Bab 7

123K 6.7K 208
                                    

Suara desahan penuh gairah bersahutan seakan memenuhi kamar yang kini ditempati oleh Benny dan Ariana. Kamar tempat biasa mereka melakukan aktivitas seks tanpa takut ketahuan. Sebenarnya kemarin mereka sempat ketahuan oleh Clara.

Meskipun sampai detik ini Benny masih khawatir dengan ancaman Clara, tapi Ariana berhasil mengalihkan segalanya. Apalagi Ariana menjamin kalau Revan pasti bisa membereskan ini semua, sehingga Benny bisa agak tenang. Mereka juga sudah mengganti password sehingga seratus persen yakin kalau Clara tidak mungkin bisa masuk lagi.

Keduanya masih sama-sama telanjang, dan tubuh mereka masih menyatu dengan Benny yang berada di atas tubuh telanjang Ariana. Benny lalu mempercepat gerakan yang semula perlahan. Ariana yang semakin terpacu gairahnya, seakan meminta Benny lebih cepat lagi. Sampai pada akhirnya wanita itu berhasil mencapai puncaknya, kemudian Benny menyusulnya.

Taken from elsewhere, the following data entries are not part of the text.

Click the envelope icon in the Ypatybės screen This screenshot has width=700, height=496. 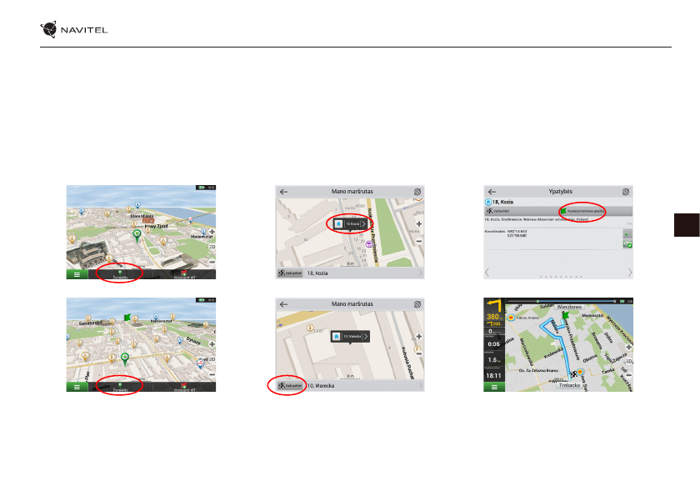[628, 246]
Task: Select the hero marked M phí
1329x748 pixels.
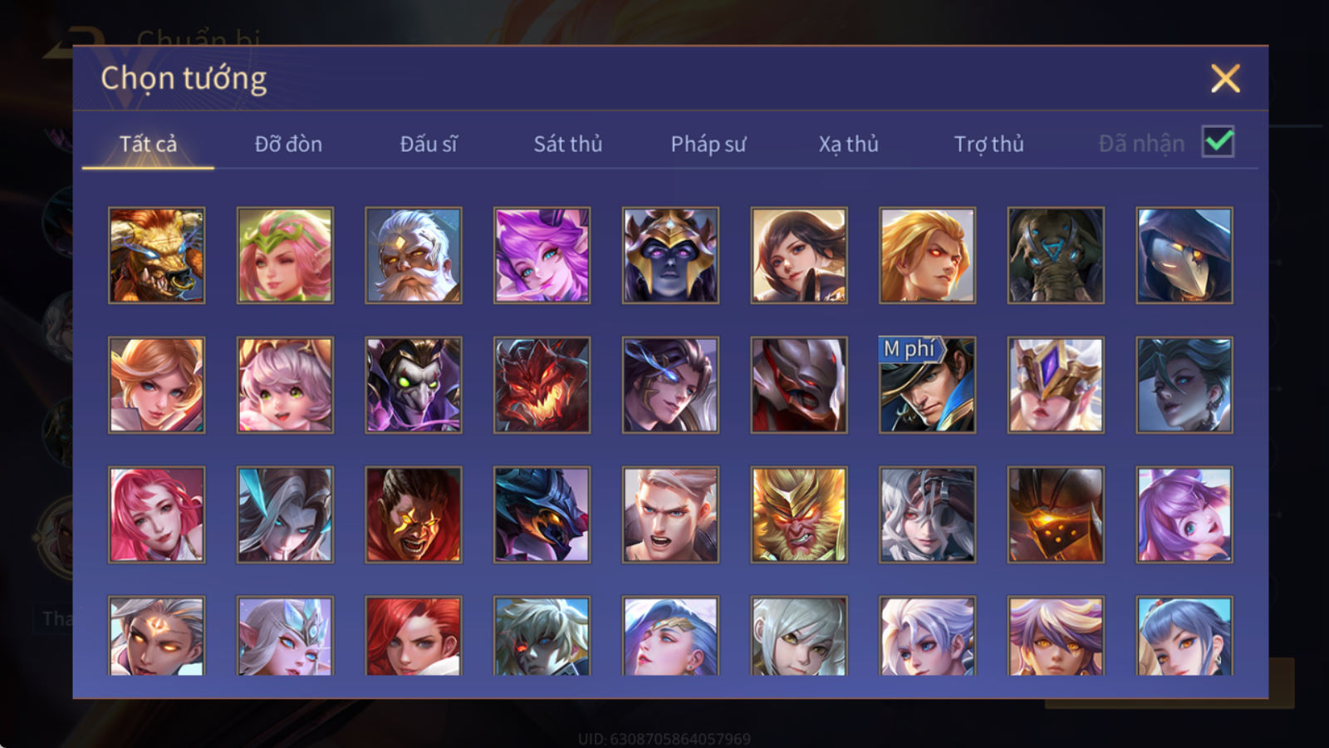Action: 927,385
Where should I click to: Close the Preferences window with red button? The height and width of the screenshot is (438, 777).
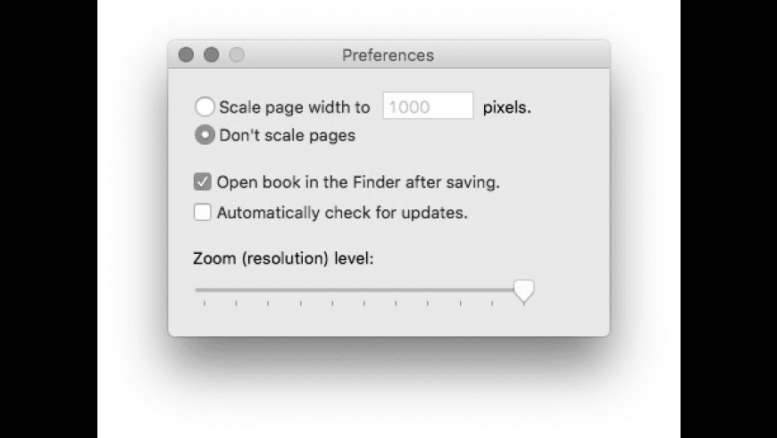186,55
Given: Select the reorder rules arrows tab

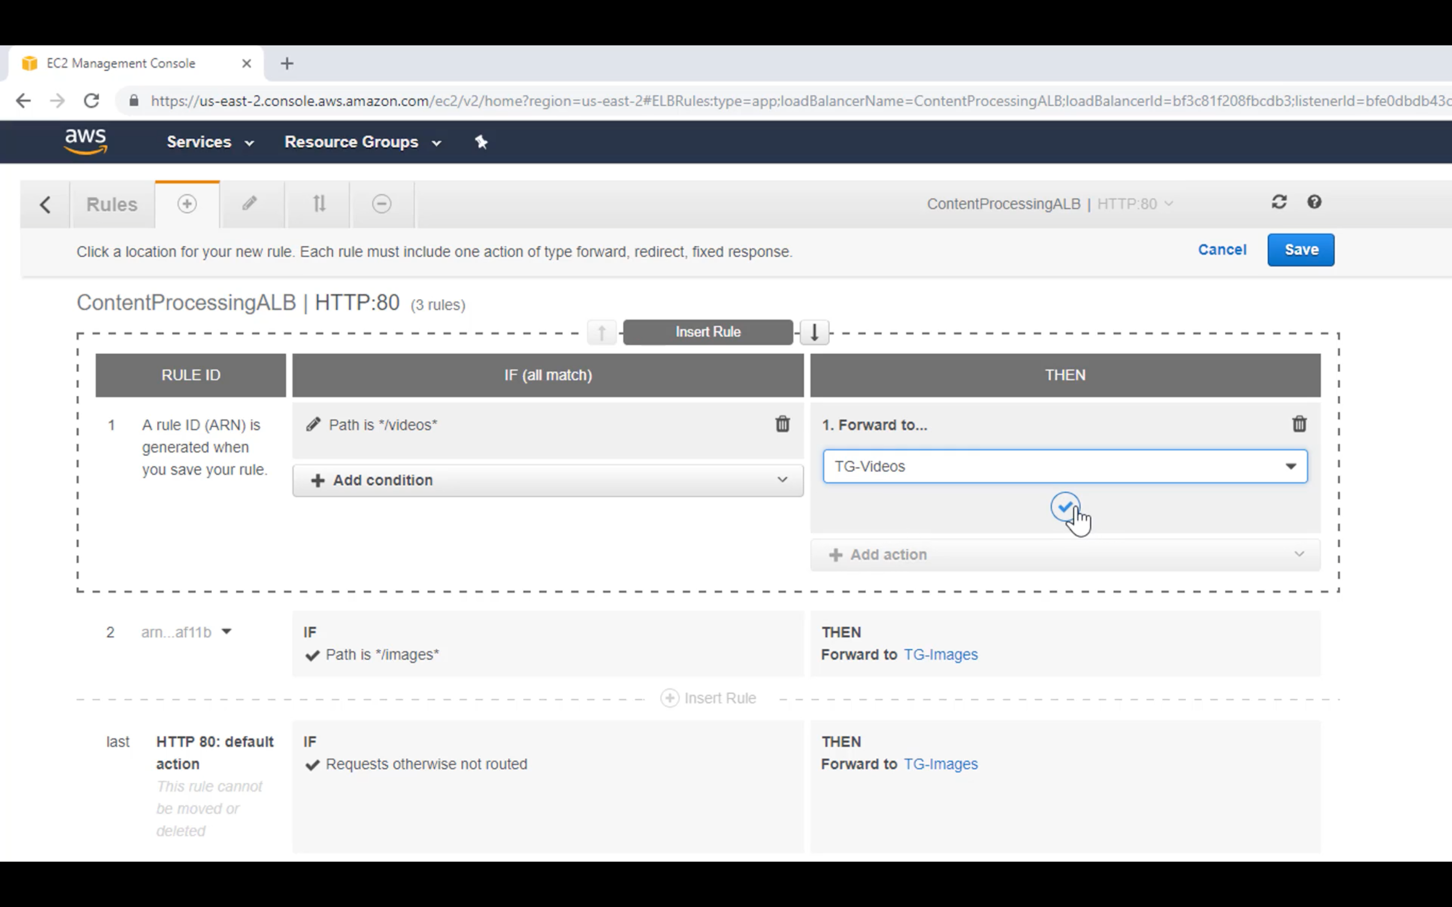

"Sarapan pagi yang nikmat," bisik Ariana seraya tertidur menyamping menghadap Benny yang tampak kelelahan. "Thanks ya, Ben. Tadi malam kamu sudah memuaskanku, dan pagi ini pun sama."

Sebenarnya semalam Ariana sudah diantar oleh Angga ke rumahnya. Namun, saat Angga sudah pergi, kesempatan itu dimanfaatkan Ariana untuk diam-diam pergi menemui Benny. Ah, ini untuk pertama kalinya Ariana merasa senang melihat Revan mabuk, karena itu artinya ia akan menghabiskan waktu bersama Benny.

Semenjak selingkuh dengan Benny, Ariana memang jadi lebih sering berbohong pada Revan. Entahlah, belakangan ini ia memang merasa lebih nyaman bersama Benny. Ariana merasa Revan lebih banyak sibuknya dan hanya menghampiri saat sedang menginginkan 'sesuatu'. Hal itu membuat Ariana merasa kesal. Berbeda dengan Benny yang selalu ada untuknya.

"Aku ngantuk," balas Benny. Sejenak ia mengecup kening dan bibir Ariana.

"Tidurlah, aku mandi dan pergi duluan ya."

Dengan mata yang sudah terpejam, Benny masih bisa bertanya, "Ah iya, manajermu pasti sudah menunggu, ya?"

Ariana melirik jam dinding sebelum menjawab, "Aku udah nyuruh Rima ke rumah jam sembilanan, sih. Sedangkan sekarang masih jam tujuh," jawab Ariana. "Jadi semalam saat aku di perjalanan menuju ke sini ... Rima nelepon, dia bilang jadwalnya mundur. Enggak jadi pagi-pagi."

"Terus kenapa buru-buru?"

"Aku rasa Revan bakal datang ke rumah buat meminta maaf tentang semalam. Soalnya semalam aku marah banget. Aku yakin dia tahu perubahan jadwalku dari Rima. Revan pasti curiga kalau jam segini aku nggak ada di rumah. Makanya aku pengen cepat-cepat pulang."

"Kalau Revan beneran datang ke rumah kamu  ... apa setelah itu kalian bermesraan?" Kali ini Benny kembali membuka matanya.

Ariana terkekeh. "Kenapa berpikir begitu?" Sungguh, Ariana merasa pertanyaan Benny cukup konyol. Lagi pula setahu Revan, Ariana sedang datang bulan sehingga tidak mungkin mereka bercinta.

"Bolehkah kalau aku bilang ... aku cemburu?"

"Ben, kamu tahu sendiri pembahasan kita yang seperti ini akan berujung pada pertengkaran. Kita sepakat nggak akan membahas Clara atau Revan saat kita sedang berdua, kan?"

"Oke, aku mengerti. Tapi membayangkan kamu telanjang di bawah pria lain, terlebih pria yang kukenal membuatku merasa ... ah entahlah."

"Kamu nggak pernah begini sebelumnya, Ben. Kalau kamu merasa nggak adil, kamu juga bisa bercinta sama Clara. Ah, aku lupa ... hubungan kalian udah berakhir, ya. Sayang sekali kalian putus sebelum kamu menikmati tubuhnya. Salah sendiri juga, sih, bisa-bisanya berhubungan selama tujuh tahun tapi nggak pernah—"

"Ariana...."

"Kamu yang bahas duluan, Ben. Apa aku bilang? Pembahasan ini bakalan bikin kita berdebat. Dari awal hubungan kita memang sekadar untuk saling mengisi rasa kesepian masing-masing, bukan?"